Today the SOS Outreach program has grown from its first location in Denver to seven locations in Eagle and Summit counties, north and south Lake Tahoe in California, Park City, Utah, and Detroit.
“That grant enabled us to scale from the pilot program into a seven-week program in those seven sites. Some of the coolest things are our students seeing graduates of the program working in the industry and managing retail locations,” Ehrlich said. “It’s been really powerful to see that happen.”
The Economic Development Administration grants are part of the $183 billion in state funding in the American Rescue Plan Act. Colorado received $3.8 billion and the outdoor recreation office got a sliver of that and whittled down millions of dollars in requests from 178 groups and governments in 39 counties to 50 projects in 27 counties.

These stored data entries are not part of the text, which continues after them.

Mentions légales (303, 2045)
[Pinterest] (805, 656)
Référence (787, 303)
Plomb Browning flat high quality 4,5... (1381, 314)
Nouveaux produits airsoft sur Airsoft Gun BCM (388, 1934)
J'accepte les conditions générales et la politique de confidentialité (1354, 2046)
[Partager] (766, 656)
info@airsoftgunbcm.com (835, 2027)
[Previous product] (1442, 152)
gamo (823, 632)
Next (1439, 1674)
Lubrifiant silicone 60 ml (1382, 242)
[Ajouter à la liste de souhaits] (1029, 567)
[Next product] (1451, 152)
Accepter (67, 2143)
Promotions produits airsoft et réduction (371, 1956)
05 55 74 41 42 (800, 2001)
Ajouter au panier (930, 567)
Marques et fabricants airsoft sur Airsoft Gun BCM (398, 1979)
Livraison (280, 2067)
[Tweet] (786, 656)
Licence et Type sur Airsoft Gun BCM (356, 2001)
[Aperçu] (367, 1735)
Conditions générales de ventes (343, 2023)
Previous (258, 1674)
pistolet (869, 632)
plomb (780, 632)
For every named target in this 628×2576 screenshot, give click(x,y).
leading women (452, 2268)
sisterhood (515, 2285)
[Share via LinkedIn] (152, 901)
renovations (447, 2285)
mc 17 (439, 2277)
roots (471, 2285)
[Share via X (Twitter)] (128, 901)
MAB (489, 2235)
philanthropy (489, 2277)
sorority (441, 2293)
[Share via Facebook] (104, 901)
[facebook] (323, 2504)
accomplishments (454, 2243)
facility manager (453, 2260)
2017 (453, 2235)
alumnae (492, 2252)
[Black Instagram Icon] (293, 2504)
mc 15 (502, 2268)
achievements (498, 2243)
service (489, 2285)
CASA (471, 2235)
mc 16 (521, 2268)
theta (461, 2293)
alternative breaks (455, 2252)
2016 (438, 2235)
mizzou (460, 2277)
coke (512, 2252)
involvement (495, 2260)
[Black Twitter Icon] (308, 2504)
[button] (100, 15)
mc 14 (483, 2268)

The grants, allocated over four years, included $250,000 to help open the nonprofit, county-owned Cuchara Mountain Park, which spun a chairlift for the first time in 25 years in January. The 50 projects that received grants created 927 jobs and supported programs that hosted 11,446 young people at 96 camps and training programs. The grants supported 23 events that drew 99,926 attendees, according to a report on the outdoor grant program released this month.
The nonprofit Ouray Ice Park used one of the first grants delivered by the state outdoor recreation office to help it expand the park and secure water rights “for the next generation of climbers,” said Peter O’Neil, the ice park’s six-year director who recently retired.
A climber works a frozen route of ice on the northern end of the Ouray Ice Park just outside Ouray Colo., Sunday afternoon, December 22, 2024. (William Woody, Special to The Colorado Sun)The outdoor recreation office pledged $200,000 to the Ouray Ice Park, but reporting requirements by the federal government whittled that down a bit. (That’s a common refrain from grantees: It’s one thing to land a state grant, but when the feds are involved, it can become an arduous journey to meet dense federal reporting guidelines. Especially when the grants were authorized by the Biden administration but largely distributed under the Trump administration.)
“We didn’t get the full $200,000 but that’s OK,” O’Neil said. “What that grant really gave us was incredible momentum and the gravitas of the state stepping up and saying: ‘This is an important project.’ With that backing I was able to go out and solicit another $1 million from donors.”
The grants also helped groups and governments hire more staff to help drive growth in programming around outdoor education.
“Without additional staffing, even if grant funding is received to cover the costs of developing and launching a new program, it may not progress as desired,” reads the 37-page grant report. “Internal capacity is a significant issue for outdoor recreation industry organizations, especially those in rural areas and those that rely heavily on volunteer labor.”
The Routt County Economic Development Partnership got a $65,470 grant to support partnership jobs dedicated to retaining outdoor recreation businesses in the county. That funding helped local businesses better find and secure additional grants, like the state’s Rural Jump Start initiative. Earlier this month that program helped bring fly-fishing apparel company Colter Backcountry to Steamboat Springs.
Today, there are more than three dozen outdoor brands in Routt County, making it an industry hub and beacon of the rural outdoor recreation economy.
Robin Hall was also a recipient of a Rural Jump Start grant, enabling her to stay in Steamboat Springs and launch a new business when her former employer, Smartwool, pulled up stakes and moved to Denver. Her Town Hall company develops sustainable, high-quality clothing for kids, filling a critical need in her mountain town.
“If it weren’t for the Routt County Economic Development Partnership and the state’s OREC team we could not be doing this,” Hall said. “We are here because of their work.”